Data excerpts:
====

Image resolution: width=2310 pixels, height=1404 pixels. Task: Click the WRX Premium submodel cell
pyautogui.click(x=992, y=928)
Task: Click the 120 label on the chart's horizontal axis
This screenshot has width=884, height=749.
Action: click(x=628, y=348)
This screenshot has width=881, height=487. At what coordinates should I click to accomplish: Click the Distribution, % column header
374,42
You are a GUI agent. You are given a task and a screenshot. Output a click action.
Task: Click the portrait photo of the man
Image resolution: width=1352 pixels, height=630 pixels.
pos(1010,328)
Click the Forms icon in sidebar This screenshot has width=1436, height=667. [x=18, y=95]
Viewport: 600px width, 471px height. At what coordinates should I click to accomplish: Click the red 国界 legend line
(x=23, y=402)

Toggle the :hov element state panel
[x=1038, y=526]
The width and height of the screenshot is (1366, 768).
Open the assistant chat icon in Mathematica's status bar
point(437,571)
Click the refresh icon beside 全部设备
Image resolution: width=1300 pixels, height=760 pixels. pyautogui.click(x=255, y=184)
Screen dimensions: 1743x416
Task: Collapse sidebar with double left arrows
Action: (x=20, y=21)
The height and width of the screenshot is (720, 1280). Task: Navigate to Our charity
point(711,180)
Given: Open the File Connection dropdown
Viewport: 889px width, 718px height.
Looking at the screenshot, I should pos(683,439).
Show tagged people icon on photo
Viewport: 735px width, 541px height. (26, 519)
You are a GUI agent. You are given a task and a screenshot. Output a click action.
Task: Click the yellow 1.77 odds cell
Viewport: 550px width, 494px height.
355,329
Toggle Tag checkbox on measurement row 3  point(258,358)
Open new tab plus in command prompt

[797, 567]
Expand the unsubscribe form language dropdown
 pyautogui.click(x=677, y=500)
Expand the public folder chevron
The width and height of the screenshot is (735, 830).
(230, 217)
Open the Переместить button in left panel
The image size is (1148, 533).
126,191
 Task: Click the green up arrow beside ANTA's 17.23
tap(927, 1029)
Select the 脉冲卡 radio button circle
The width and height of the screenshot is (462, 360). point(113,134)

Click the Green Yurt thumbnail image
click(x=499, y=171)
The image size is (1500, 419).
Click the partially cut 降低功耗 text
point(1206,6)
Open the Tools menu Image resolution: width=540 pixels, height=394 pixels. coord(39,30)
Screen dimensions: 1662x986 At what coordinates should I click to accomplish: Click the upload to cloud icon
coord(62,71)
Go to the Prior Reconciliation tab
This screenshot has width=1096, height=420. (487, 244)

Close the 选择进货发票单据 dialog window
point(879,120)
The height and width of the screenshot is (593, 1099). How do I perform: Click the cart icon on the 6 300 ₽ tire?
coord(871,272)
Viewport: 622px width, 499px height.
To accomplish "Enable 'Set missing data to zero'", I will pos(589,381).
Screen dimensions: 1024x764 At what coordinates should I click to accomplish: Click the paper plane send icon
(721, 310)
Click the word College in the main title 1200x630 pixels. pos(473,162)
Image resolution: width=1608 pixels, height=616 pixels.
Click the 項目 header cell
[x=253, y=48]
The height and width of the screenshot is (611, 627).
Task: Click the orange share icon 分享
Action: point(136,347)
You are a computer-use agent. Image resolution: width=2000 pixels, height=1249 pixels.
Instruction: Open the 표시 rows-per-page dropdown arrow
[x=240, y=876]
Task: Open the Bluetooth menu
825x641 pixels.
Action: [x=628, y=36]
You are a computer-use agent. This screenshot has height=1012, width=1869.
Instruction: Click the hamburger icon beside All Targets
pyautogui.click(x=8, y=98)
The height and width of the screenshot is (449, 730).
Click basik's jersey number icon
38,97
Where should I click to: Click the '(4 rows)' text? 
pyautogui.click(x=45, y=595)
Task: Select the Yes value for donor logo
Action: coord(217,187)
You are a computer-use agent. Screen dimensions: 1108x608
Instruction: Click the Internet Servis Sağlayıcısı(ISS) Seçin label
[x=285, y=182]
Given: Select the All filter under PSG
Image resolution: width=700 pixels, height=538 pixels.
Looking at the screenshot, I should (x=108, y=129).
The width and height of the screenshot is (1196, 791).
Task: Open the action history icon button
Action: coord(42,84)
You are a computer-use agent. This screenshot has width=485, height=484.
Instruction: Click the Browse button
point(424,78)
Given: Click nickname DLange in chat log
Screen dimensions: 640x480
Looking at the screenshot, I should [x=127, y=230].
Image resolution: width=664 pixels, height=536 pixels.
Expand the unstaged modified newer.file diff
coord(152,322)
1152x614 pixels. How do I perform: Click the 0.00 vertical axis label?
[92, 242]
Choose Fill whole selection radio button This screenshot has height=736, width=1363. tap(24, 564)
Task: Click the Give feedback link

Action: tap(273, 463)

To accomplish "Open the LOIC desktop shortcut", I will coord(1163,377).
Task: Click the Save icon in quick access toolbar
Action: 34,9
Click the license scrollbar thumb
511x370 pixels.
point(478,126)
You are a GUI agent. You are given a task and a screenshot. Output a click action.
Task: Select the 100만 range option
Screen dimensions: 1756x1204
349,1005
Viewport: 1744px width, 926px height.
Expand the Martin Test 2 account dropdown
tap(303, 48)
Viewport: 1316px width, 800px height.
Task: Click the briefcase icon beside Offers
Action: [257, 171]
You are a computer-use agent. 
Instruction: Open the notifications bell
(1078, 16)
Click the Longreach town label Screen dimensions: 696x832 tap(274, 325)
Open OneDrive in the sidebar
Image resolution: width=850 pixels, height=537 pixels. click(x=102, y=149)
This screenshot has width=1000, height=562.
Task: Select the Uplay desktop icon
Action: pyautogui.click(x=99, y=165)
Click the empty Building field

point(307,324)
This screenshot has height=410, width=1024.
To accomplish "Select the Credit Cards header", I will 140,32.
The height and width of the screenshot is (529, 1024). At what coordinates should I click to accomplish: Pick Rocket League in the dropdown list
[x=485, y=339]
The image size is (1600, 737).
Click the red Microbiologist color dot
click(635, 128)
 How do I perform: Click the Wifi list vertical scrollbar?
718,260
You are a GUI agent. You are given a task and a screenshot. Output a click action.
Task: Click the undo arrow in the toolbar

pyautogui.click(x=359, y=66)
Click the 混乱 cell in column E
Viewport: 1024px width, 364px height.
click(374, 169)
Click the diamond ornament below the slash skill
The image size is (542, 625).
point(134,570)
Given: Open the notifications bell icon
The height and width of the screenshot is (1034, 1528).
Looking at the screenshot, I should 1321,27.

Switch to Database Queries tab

====

> TASK DIRECTIONS:
Please write out the records from above, keeping every line exact.

> REPLY TO THE TASK:
Image resolution: width=2310 pixels, height=1404 pixels. Task: Click the WRX Premium submodel cell
pyautogui.click(x=992, y=928)
Task: Click the 120 label on the chart's horizontal axis
This screenshot has width=884, height=749.
Action: click(x=628, y=348)
This screenshot has width=881, height=487. At what coordinates should I click to accomplish: Click the Distribution, % column header
374,42
You are a GUI agent. You are given a task and a screenshot. Output a click action.
Task: Click the portrait photo of the man
Image resolution: width=1352 pixels, height=630 pixels.
pos(1010,328)
Click the Forms icon in sidebar This screenshot has width=1436, height=667. [x=18, y=95]
Viewport: 600px width, 471px height. At what coordinates should I click to accomplish: Click the red 国界 legend line
(x=23, y=402)

Toggle the :hov element state panel
[x=1038, y=526]
The width and height of the screenshot is (1366, 768).
Open the assistant chat icon in Mathematica's status bar
point(437,571)
Click the refresh icon beside 全部设备
Image resolution: width=1300 pixels, height=760 pixels. pyautogui.click(x=255, y=184)
Screen dimensions: 1743x416
Task: Collapse sidebar with double left arrows
Action: (x=20, y=21)
The height and width of the screenshot is (720, 1280). Task: Navigate to Our charity
point(711,180)
Given: Open the File Connection dropdown
Viewport: 889px width, 718px height.
Looking at the screenshot, I should pos(683,439).
Show tagged people icon on photo
Viewport: 735px width, 541px height. (26, 519)
You are a GUI agent. You are given a task and a screenshot. Output a click action.
Task: Click the yellow 1.77 odds cell
Viewport: 550px width, 494px height.
355,329
Toggle Tag checkbox on measurement row 3  point(258,358)
Open new tab plus in command prompt

[797, 567]
Expand the unsubscribe form language dropdown
 pyautogui.click(x=677, y=500)
Expand the public folder chevron
The width and height of the screenshot is (735, 830).
(230, 217)
Open the Переместить button in left panel
The image size is (1148, 533).
126,191
 Task: Click the green up arrow beside ANTA's 17.23
tap(927, 1029)
Select the 脉冲卡 radio button circle
The width and height of the screenshot is (462, 360). point(113,134)

Click the Green Yurt thumbnail image
click(x=499, y=171)
The image size is (1500, 419).
Click the partially cut 降低功耗 text
point(1206,6)
Open the Tools menu Image resolution: width=540 pixels, height=394 pixels. coord(39,30)
Screen dimensions: 1662x986 At what coordinates should I click to accomplish: Click the upload to cloud icon
coord(62,71)
Go to the Prior Reconciliation tab
This screenshot has width=1096, height=420. (487, 244)

Close the 选择进货发票单据 dialog window
point(879,120)
The height and width of the screenshot is (593, 1099). How do I perform: Click the cart icon on the 6 300 ₽ tire?
coord(871,272)
Viewport: 622px width, 499px height.
To accomplish "Enable 'Set missing data to zero'", I will pos(589,381).
Screen dimensions: 1024x764 At what coordinates should I click to accomplish: Click the paper plane send icon
(721, 310)
Click the word College in the main title 1200x630 pixels. pos(473,162)
Image resolution: width=1608 pixels, height=616 pixels.
Click the 項目 header cell
[x=253, y=48]
The height and width of the screenshot is (611, 627).
Task: Click the orange share icon 分享
Action: point(136,347)
You are a computer-use agent. Image resolution: width=2000 pixels, height=1249 pixels.
Instruction: Open the 표시 rows-per-page dropdown arrow
[x=240, y=876]
Task: Open the Bluetooth menu
825x641 pixels.
Action: [x=628, y=36]
You are a computer-use agent. This screenshot has height=1012, width=1869.
Instruction: Click the hamburger icon beside All Targets
pyautogui.click(x=8, y=98)
The height and width of the screenshot is (449, 730).
Click basik's jersey number icon
38,97
Where should I click to: Click the '(4 rows)' text? 
pyautogui.click(x=45, y=595)
Task: Select the Yes value for donor logo
Action: coord(217,187)
You are a computer-use agent. Screen dimensions: 1108x608
Instruction: Click the Internet Servis Sağlayıcısı(ISS) Seçin label
[x=285, y=182]
Given: Select the All filter under PSG
Image resolution: width=700 pixels, height=538 pixels.
Looking at the screenshot, I should (x=108, y=129).
The width and height of the screenshot is (1196, 791).
Task: Open the action history icon button
Action: coord(42,84)
You are a computer-use agent. This screenshot has width=485, height=484.
Instruction: Click the Browse button
point(424,78)
Given: Click nickname DLange in chat log
Screen dimensions: 640x480
Looking at the screenshot, I should [x=127, y=230].
Image resolution: width=664 pixels, height=536 pixels.
Expand the unstaged modified newer.file diff
coord(152,322)
1152x614 pixels. How do I perform: Click the 0.00 vertical axis label?
[92, 242]
Choose Fill whole selection radio button This screenshot has height=736, width=1363. tap(24, 564)
Task: Click the Give feedback link

Action: tap(273, 463)

To accomplish "Open the LOIC desktop shortcut", I will coord(1163,377).
Task: Click the Save icon in quick access toolbar
Action: 34,9
Click the license scrollbar thumb
511x370 pixels.
point(478,126)
You are a GUI agent. You are given a task and a screenshot. Output a click action.
Task: Select the 100만 range option
Screen dimensions: 1756x1204
349,1005
Viewport: 1744px width, 926px height.
Expand the Martin Test 2 account dropdown
tap(303, 48)
Viewport: 1316px width, 800px height.
Task: Click the briefcase icon beside Offers
Action: [257, 171]
You are a computer-use agent. 
Instruction: Open the notifications bell
(1078, 16)
Click the Longreach town label Screen dimensions: 696x832 tap(274, 325)
Open OneDrive in the sidebar
Image resolution: width=850 pixels, height=537 pixels. click(x=102, y=149)
This screenshot has width=1000, height=562.
Task: Select the Uplay desktop icon
Action: pyautogui.click(x=99, y=165)
Click the empty Building field

point(307,324)
This screenshot has height=410, width=1024.
To accomplish "Select the Credit Cards header", I will 140,32.
The height and width of the screenshot is (529, 1024). At what coordinates should I click to accomplish: Pick Rocket League in the dropdown list
[x=485, y=339]
The image size is (1600, 737).
Click the red Microbiologist color dot
click(635, 128)
 How do I perform: Click the Wifi list vertical scrollbar?
718,260
You are a GUI agent. You are given a task and a screenshot. Output a click action.
Task: Click the undo arrow in the toolbar

pyautogui.click(x=359, y=66)
Click the 混乱 cell in column E
Viewport: 1024px width, 364px height.
click(374, 169)
Click the diamond ornament below the slash skill
The image size is (542, 625).
point(134,570)
Given: Open the notifications bell icon
The height and width of the screenshot is (1034, 1528).
Looking at the screenshot, I should 1321,27.

Switch to Database Queries tab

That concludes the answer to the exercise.